__SHORT EXERCISE A__: Reproduce the portion of the reading on English law between "So in a very" and "binding on citizens.", inclusive.
━━━ READING TEXT ━━━
The second major factor concerning the development of English law is that this system was to a large extent made by judges for judges. What does the phrase, found in reading 2, “made by judges for judges” mean?  Consider the first paragraph of reading one. We said that in this chapter, we are going to look at how judges, university scholars, lawyers, and legislators interact to create and apply law. The meaning of the quote above must be, that the English system was one where university scholars and legislators played a much smaller role in the development of legal rules historically and comparatively speaking, and judges played a much larger role.

 

   Why was this? First of all, when England was conquered in 1066, there was already a legal system, primitive as it might be, in place. This was the system of the Saxons. After the Norman Conquest, there was a second system superimposed upon the first, the Norman. What came to be known as Common Law were in fact those rules enunciated by the courts, chosen from one system or the other, which became binding upon all citizens, Normans and Saxons alike. So initially it was the judges who said which rules from the Saxon tradition and which rules from the Normal applied to all citizens, and they determined through these choices the shape of the law.

 

   Second, in order to understand the power of the courts to make and apply the law, one must start with the proposition that in 1066 England was a feudal state with an absolute monarch. This means that all laws were enacted with the authority of the king; there was no Parliament or council of elders to enact legislation. 

 

  Over time however the king became tired of hearing all the disputes, primarily between barons, and he delegated his decision-making authority to a person or group of persons on the Curia Regis. The king’s Curia Regis might be regarded today as the forerunner of the modern cabinet, and in the twelfth and thirteenth centuries, it was made up often of the most educated and powerful persons in the land.  In the thirteenth century, disputes were heard by “judges” of the Common Law Courts in Westminster appointed by the king; they sat in his place and determined the outcome, in his name, of legal disputes.

 

   So in a very real sense, from the earliest period, the courts both made and applied legal rules, and it was only afterwards that there was a Parliament, and it was only much later after that that Parliament obtained, subsequent to a series of struggles with the King, the power to promulgate legal rules binding on citizens.

 

  While what occurred in the 13th century is very significant, an examination of the legal system in place in the 18th and 19th centuries brings our discussion even further. At this period of time, there was a Parliament and fine universities at Oxford and Cambridge. However, law and the law making process, particularly in the realm of civil law (torts and contracts), remained to a large extent the domain of judges and barristers in London. While some judges and barristers certainly did attend Oxford and Cambridge Universities prior to coming to London to learn and practice law, official legal education of barristers was confined to and conducted at the Inns of Courts. Law students resided at one of these “inns” and their study day consisted of reading case reports and visiting courts followed by dinners over which the legal arguments presented in court and found in case reports that day were discussed.
━━━
__SHORT EXERCISE B__: Write out the lines of the records between the lines holding "Expand Weitere Highlights" and "Action: coord(831,171)", inclusive, omitting the pictures.
━━━ DATASET EXCERPTS ━━━
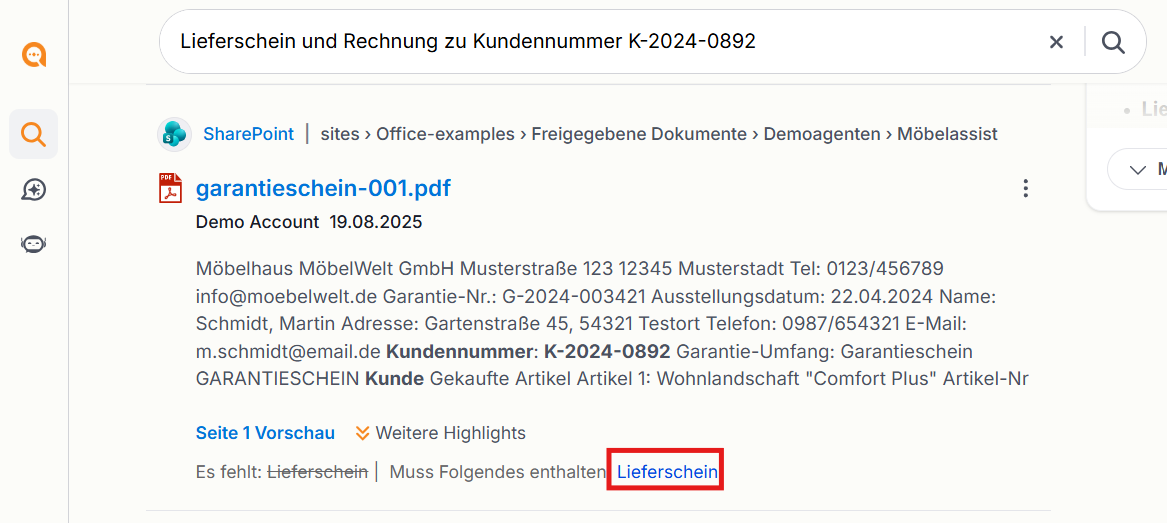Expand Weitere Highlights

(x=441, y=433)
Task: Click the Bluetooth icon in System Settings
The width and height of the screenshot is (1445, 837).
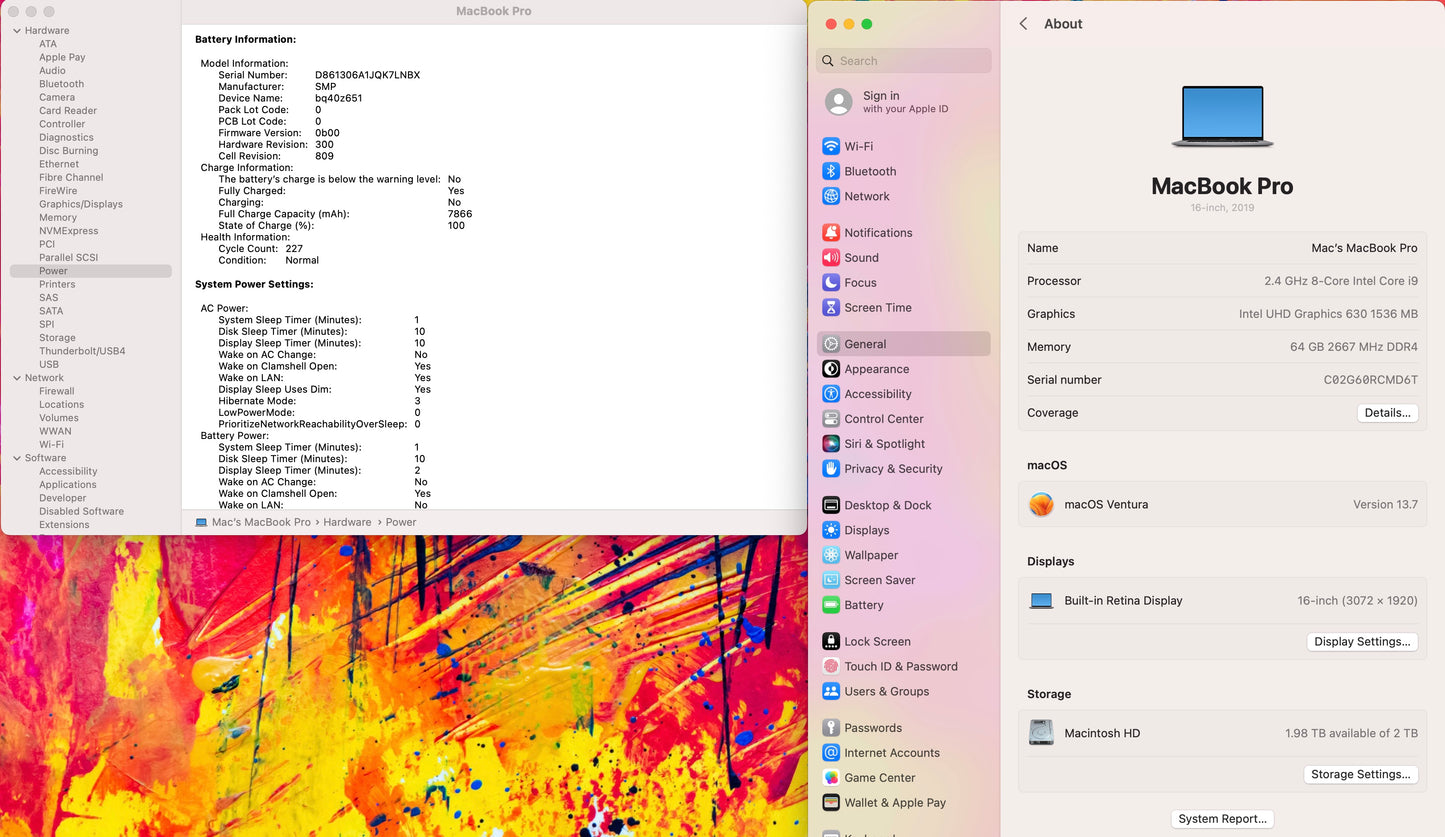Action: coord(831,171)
━━━
━━━ DATASET EXCERPTS ━━━
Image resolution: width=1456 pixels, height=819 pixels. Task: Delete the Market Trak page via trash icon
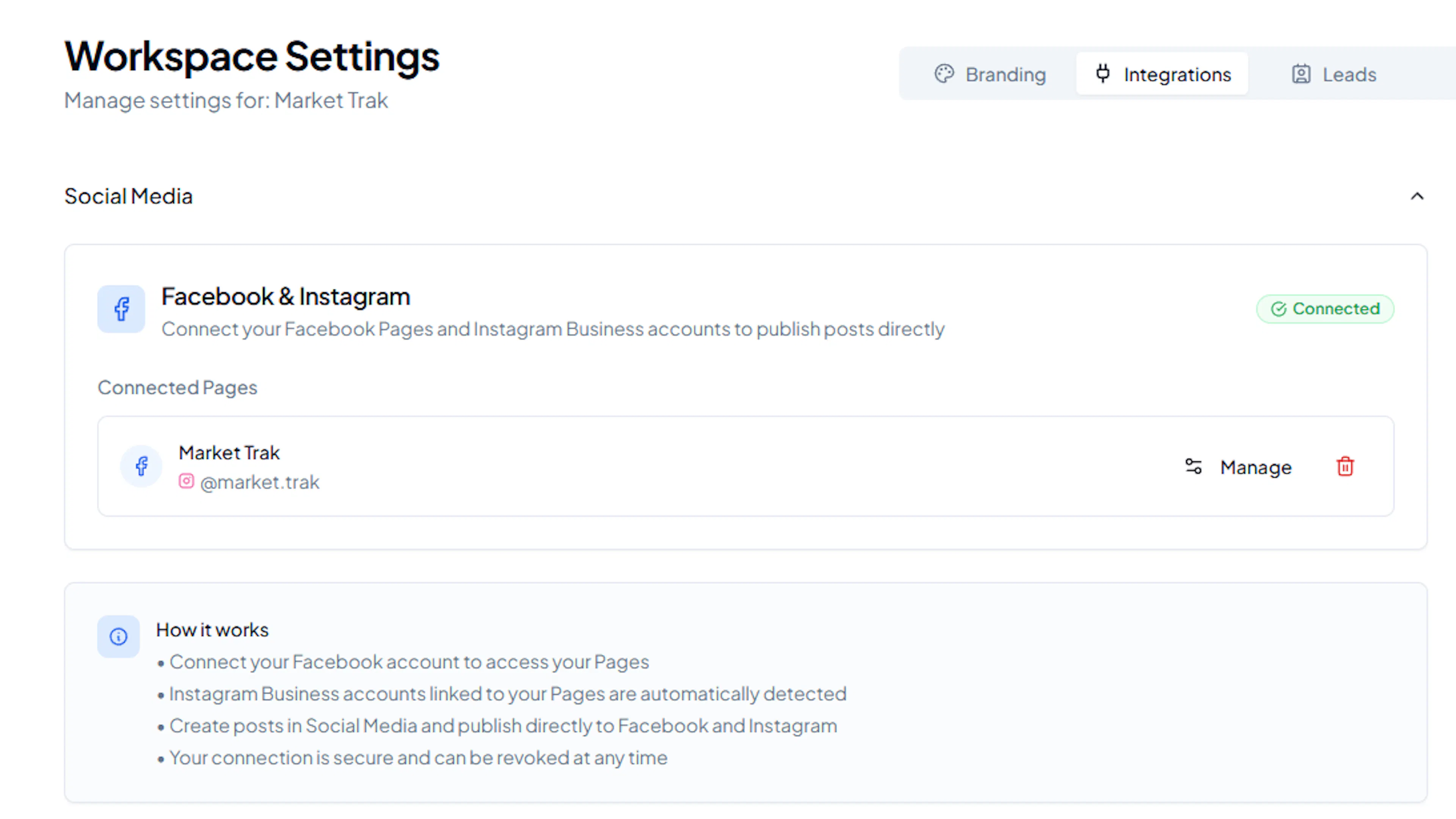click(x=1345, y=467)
━━━
__OUTPUT A__:
So in a very real sense, from the earliest period, the courts both made and applied legal rules, and it was only afterwards that there was a Parliament, and it was only much later after that that Parliament obtained, subsequent to a series of struggles with the King, the power to promulgate legal rules binding on citizens.

__OUTPUT B__:
Expand Weitere Highlights

(x=441, y=433)
Task: Click the Bluetooth icon in System Settings
The width and height of the screenshot is (1445, 837).
Action: coord(831,171)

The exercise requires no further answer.